Octave imparted these strange ideas to his cousin as they strolled in the woods of Moulignon, in the wake of Mesdames de Bonnivet and de Malivert. These oddities distressed Armance deeply. Next day, after her cousin had left for Paris, her free and lively air which often became quite unrestrained gave way to that fixed and tender gaze from which Octave, when he was present, could not tear his own.
Madame de Bonnivet invited a number of guests, and Octave no longer had such frequent reasons for going to Paris, for Madame d’Aumale came to stay at An-dilly. With her there arrived seven or eight women at the height of the fashion, and mostly remarkable for the brilliance of their wit or for the influence that they had obtained in society. But their affability only enhanced the triumph of the charming Comtesse; her mere presence in a drawing-room aged her rivals.

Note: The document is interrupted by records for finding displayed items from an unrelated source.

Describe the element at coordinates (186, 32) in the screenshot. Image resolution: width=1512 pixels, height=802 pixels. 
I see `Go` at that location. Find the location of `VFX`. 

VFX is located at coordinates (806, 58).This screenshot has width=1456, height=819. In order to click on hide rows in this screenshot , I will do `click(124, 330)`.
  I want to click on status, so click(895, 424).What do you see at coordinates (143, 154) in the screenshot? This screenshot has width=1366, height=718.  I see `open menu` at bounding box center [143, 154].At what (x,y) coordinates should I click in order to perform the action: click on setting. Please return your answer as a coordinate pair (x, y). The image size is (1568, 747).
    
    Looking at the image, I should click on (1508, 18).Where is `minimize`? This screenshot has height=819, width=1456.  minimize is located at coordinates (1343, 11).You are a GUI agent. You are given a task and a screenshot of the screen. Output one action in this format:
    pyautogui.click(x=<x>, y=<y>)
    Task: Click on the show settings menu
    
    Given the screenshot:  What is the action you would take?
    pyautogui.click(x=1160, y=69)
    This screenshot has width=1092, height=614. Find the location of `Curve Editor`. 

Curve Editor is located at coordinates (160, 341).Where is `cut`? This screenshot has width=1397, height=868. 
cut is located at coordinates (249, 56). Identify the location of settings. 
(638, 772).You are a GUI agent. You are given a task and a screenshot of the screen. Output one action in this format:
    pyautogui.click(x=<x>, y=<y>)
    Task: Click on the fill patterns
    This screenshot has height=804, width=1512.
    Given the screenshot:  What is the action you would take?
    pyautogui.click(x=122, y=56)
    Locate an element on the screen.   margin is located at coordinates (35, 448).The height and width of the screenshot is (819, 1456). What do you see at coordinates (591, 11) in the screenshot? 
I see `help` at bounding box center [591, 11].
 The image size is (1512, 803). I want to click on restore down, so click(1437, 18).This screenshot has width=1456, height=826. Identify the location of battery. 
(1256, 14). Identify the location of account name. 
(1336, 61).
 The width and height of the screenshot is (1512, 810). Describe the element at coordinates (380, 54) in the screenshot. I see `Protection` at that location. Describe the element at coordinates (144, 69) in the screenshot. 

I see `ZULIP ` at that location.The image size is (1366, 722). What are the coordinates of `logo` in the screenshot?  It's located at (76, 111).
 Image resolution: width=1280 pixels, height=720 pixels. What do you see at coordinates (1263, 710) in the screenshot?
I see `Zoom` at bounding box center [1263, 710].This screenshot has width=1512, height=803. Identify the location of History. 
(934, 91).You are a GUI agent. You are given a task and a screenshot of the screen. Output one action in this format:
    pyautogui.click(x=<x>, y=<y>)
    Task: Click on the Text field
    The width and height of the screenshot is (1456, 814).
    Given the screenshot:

Octave was too intelligent not to feel this, and Armance’s spells of musing became more frequent. “Of whom have I the right to complain?” she asked herself. “Of no one, and of Octave least of all. Have I not told him that I prefer another man? And there is too much pride in his nature to be content with the second place in a heart. He is attached to Madame d’Aumale; she is a brilliant beauty, spoken of everywhere, and I am not even pretty. Anything that I can say to Octave can be but faintly interesting, I am certain that often I bore him, or am interesting only as a sister. Madame d’Aumale’s life is gay, unusual; things never flag where she is to be found, and it seems to me that I should often be bored in my aunt’s drawing-room if I listened to what people say there.” Armance wept, but her noble soul did not so far debase itself as to feel hatred for Madame d’Aumale. She observed every action of that charming lady with a profound attention which ended often in moments of keen admiration. But each act of admiration was like a dagger thrust in her heart. Her peaceful happiness vanished, Armance was a prey to all the anguish of the passions. Finally, Madame d’Aumale’s presence disturbed her more than that of Octave himself. The torture of jealousy is most unbearable when it is rending hearts to which their natural inclination as well as their social position forbid every way of appeal that is at all dangerous.